The deal could assist Nvidia expertise work even higher at AI inference, a flowery time period used to explain the usage of AI apps and fashions. Nvidia CEO Jensen Huang thinks inference can be a a lot greater market than coaching AI fashions, driving considerably extra demand for infrastructure, together with its chips, software program, and networking gear.
“The quantity of computation obligatory to do this reasoning course of is 100 instances greater than what we used to do,” Huang advised CNBC earlier this 12 months.
Nvidia shares have taken a breather since August, hovering in late October to new all-time highs earlier than retreating via early December. Final week, nevertheless, Nvidia shares began climbing once more, recovering its 50-day shifting common for the primary time since mid-November.

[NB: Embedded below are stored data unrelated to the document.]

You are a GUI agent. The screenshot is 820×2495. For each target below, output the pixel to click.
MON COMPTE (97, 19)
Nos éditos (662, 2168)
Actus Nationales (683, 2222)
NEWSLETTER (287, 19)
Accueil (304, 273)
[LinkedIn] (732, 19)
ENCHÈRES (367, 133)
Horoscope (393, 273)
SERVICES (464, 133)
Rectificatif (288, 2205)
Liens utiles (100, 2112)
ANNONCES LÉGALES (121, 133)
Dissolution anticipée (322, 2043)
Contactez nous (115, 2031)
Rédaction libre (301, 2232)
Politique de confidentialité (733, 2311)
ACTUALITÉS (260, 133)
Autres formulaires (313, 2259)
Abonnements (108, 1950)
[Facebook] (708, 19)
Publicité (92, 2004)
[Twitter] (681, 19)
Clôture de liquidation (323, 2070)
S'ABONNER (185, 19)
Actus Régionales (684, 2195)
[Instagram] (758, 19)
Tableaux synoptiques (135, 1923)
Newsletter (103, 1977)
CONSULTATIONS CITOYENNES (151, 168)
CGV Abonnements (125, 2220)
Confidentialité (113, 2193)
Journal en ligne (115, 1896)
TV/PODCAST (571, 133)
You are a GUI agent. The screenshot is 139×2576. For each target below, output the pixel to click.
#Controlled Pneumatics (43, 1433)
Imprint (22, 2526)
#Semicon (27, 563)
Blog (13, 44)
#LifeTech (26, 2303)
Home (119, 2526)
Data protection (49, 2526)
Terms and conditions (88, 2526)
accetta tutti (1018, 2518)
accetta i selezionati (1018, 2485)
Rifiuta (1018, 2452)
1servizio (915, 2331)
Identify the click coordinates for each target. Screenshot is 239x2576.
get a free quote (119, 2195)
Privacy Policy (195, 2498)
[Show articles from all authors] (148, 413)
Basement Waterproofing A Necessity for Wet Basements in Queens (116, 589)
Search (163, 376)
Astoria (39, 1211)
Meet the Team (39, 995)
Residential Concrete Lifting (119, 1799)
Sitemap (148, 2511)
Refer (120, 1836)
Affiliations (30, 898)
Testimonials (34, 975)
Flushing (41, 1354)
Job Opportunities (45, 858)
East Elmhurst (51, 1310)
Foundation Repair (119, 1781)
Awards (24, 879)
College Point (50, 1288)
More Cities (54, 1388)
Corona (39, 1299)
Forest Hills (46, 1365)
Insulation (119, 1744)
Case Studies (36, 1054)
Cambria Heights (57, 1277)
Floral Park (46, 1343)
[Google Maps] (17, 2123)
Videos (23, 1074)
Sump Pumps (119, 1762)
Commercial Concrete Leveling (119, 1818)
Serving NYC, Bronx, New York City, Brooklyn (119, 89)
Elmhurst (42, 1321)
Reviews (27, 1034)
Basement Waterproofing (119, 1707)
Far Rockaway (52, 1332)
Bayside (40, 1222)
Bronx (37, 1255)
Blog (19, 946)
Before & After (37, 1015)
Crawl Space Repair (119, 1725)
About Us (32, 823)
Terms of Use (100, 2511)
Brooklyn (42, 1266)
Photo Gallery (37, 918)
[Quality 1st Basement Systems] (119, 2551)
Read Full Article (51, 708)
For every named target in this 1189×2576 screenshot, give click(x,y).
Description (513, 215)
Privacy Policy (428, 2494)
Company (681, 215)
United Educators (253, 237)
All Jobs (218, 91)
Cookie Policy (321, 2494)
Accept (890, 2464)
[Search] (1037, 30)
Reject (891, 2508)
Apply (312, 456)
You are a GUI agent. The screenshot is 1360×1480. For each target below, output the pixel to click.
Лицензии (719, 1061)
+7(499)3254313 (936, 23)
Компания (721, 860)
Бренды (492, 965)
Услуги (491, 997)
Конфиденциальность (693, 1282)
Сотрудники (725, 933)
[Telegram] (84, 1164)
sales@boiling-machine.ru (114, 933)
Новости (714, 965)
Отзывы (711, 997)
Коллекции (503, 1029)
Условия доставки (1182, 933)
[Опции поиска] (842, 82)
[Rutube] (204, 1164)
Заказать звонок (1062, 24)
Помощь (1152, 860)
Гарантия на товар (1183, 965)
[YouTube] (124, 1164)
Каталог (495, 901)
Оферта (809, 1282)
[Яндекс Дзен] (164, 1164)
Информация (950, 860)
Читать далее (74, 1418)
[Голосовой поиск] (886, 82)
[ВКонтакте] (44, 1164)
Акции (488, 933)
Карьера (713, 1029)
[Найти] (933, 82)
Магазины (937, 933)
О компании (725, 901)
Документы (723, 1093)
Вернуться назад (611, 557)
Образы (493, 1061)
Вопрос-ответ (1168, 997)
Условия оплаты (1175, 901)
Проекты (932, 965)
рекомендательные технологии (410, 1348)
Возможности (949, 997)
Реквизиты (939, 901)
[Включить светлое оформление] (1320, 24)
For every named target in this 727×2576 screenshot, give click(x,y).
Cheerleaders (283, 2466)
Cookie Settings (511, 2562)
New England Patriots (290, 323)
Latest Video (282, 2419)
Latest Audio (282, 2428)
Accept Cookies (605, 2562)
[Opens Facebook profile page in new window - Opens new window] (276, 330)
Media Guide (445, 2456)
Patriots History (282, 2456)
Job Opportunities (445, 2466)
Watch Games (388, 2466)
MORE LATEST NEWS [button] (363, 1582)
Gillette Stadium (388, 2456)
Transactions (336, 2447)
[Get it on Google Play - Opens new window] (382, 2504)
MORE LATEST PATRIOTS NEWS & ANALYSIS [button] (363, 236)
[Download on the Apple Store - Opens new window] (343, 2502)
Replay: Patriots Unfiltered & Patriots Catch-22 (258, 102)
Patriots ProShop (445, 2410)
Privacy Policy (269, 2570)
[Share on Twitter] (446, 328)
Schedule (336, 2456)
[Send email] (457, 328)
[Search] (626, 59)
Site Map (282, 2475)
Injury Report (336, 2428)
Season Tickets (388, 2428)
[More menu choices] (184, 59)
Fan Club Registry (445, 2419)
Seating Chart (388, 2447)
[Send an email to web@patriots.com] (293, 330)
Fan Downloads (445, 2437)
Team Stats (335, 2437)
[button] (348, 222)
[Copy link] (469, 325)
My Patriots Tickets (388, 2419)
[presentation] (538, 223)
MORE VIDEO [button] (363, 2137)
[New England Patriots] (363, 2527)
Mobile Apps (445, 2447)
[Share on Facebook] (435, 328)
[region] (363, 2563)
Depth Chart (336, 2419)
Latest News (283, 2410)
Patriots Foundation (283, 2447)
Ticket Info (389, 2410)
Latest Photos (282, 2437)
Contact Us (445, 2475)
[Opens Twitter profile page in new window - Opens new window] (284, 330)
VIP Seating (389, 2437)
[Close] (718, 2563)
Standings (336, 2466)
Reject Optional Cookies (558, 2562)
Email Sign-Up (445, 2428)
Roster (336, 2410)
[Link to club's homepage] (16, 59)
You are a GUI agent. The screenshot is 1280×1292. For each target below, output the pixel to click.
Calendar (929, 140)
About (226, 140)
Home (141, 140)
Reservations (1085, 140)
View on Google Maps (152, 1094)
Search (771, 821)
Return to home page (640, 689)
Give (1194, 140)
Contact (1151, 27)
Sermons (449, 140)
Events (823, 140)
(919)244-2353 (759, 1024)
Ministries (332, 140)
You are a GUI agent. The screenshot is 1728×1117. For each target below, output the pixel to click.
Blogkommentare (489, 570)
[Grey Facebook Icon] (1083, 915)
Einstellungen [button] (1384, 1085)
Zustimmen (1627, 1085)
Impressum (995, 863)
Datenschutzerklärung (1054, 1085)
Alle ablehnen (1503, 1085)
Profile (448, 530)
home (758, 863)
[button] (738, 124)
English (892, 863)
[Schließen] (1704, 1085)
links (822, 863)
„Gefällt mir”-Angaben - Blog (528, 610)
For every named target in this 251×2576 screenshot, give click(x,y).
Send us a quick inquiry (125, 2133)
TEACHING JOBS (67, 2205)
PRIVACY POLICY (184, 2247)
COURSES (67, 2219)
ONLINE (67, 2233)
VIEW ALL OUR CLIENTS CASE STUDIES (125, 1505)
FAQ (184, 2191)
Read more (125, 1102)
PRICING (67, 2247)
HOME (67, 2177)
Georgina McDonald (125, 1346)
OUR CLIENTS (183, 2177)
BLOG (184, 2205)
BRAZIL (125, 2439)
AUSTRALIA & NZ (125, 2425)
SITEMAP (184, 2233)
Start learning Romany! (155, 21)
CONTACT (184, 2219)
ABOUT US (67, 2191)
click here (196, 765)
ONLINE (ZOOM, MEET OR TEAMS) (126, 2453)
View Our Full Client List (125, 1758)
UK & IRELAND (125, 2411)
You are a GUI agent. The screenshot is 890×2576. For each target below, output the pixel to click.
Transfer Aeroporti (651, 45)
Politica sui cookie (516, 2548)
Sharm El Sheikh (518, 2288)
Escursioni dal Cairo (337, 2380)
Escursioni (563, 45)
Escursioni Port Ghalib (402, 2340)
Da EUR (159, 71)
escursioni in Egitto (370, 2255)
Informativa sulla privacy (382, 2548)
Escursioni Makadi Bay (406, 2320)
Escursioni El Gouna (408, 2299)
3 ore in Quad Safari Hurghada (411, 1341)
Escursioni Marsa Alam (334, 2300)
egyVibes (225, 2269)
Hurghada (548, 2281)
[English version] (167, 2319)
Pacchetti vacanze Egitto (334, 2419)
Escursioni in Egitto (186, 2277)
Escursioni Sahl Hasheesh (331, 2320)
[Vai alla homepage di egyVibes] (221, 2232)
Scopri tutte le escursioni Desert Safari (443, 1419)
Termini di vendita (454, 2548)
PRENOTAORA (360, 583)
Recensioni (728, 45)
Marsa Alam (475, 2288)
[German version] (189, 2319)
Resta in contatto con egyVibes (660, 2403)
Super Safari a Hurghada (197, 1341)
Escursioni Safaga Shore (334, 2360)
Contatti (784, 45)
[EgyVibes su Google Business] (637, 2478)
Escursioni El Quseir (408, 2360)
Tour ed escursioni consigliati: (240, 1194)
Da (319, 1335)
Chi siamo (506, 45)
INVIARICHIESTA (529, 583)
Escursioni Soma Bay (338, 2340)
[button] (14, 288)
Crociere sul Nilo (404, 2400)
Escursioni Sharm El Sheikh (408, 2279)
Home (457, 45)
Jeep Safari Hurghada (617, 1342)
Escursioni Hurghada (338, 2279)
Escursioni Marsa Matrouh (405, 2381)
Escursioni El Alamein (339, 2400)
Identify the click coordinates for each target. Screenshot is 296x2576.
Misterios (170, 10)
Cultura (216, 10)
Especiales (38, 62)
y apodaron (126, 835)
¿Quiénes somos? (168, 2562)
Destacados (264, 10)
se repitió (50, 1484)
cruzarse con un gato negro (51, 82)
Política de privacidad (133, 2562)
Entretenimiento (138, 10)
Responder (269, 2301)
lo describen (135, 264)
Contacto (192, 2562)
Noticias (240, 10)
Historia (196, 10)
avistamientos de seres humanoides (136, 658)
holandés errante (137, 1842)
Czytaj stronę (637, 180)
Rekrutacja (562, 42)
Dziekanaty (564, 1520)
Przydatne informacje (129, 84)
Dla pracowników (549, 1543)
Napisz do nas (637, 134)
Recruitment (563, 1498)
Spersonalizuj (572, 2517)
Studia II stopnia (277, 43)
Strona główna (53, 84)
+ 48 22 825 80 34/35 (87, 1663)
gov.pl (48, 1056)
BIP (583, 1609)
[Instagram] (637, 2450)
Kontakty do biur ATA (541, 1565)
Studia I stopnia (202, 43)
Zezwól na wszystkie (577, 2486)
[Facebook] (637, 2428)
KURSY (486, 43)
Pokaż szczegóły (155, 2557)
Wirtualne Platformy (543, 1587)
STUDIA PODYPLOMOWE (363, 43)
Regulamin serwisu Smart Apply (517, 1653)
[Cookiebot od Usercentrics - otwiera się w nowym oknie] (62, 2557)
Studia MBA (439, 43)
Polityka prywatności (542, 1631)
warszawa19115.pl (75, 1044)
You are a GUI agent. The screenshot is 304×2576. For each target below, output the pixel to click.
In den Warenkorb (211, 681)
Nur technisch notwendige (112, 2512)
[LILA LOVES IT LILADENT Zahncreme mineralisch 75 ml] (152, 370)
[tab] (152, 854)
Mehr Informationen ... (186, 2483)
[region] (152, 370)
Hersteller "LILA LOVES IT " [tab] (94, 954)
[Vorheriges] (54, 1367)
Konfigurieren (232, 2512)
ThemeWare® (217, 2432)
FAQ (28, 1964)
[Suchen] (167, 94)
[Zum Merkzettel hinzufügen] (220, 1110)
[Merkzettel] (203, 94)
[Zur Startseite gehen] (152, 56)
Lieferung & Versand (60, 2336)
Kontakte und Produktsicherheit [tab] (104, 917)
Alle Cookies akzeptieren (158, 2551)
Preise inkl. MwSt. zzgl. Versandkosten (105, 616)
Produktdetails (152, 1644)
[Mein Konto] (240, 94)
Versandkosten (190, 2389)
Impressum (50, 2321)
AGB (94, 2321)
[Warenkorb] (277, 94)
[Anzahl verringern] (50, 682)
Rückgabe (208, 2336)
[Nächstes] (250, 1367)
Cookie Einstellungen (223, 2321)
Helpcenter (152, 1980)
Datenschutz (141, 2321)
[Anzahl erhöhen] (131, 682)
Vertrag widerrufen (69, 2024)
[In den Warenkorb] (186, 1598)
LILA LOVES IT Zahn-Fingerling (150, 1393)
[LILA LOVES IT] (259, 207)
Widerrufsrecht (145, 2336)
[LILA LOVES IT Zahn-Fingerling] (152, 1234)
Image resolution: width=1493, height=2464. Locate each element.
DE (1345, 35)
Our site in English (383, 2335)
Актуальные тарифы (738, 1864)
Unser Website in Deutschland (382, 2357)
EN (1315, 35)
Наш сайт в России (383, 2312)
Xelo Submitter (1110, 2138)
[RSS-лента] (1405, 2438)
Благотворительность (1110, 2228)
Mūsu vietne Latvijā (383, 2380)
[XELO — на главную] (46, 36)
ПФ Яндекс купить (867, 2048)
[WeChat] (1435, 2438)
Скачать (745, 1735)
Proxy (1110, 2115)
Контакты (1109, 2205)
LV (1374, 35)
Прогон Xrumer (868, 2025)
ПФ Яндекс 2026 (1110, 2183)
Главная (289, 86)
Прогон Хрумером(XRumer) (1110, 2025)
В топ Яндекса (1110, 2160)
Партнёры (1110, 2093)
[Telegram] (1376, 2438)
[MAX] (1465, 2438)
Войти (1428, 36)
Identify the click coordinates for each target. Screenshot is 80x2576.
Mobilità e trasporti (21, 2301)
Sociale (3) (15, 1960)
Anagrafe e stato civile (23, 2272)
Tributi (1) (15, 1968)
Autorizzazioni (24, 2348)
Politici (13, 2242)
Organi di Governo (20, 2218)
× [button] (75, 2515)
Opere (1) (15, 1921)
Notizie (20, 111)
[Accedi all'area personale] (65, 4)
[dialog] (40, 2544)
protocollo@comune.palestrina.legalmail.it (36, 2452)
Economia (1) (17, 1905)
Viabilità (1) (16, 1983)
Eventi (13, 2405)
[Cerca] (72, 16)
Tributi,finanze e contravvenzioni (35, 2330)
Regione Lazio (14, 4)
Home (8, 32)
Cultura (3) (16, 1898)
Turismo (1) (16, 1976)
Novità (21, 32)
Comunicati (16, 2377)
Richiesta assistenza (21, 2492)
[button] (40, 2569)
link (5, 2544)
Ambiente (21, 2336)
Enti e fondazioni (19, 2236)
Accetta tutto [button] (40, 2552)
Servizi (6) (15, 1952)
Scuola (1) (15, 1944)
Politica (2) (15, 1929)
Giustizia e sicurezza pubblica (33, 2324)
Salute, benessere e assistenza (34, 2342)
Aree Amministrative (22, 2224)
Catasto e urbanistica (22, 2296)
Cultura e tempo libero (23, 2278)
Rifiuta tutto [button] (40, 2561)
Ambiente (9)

On Dec. 9, Guilfoyle mentioned Nvidia had “survived a short-term sell-off,” prompting him to place a $225 inventory worth goal on its shares. Nvidia’s shares have strengthened since then, main him to replace his considering.
“The shares are engaged in an try and take and maintain the $188 pivot created by the newly shaped bullish double backside sample,” wrote Guilfoyle. “The inventory’s studying for relative energy and its each day Transferring Common Convergence Divergence are each additionally in a greater place right now.”
Guilfoyle’s new Nvidia inventory goal: $235. He plans to purchase extra shares on any retreat to $169 and would not hit the panic button until it closes beneath its 200-day shifting common, which, on the time of his writing, sits at $159.
He isn’t alone in considering Nvidia shares are poised to go larger in 2026. Financial institution of America charges Nvidia a “purchase” with a $275 worth goal. In the meantime, Cantor Fitzgerald ranks Nvidia a prime choose, with a $300 goal worth.
Todd Campbell owns shares in Nvidia.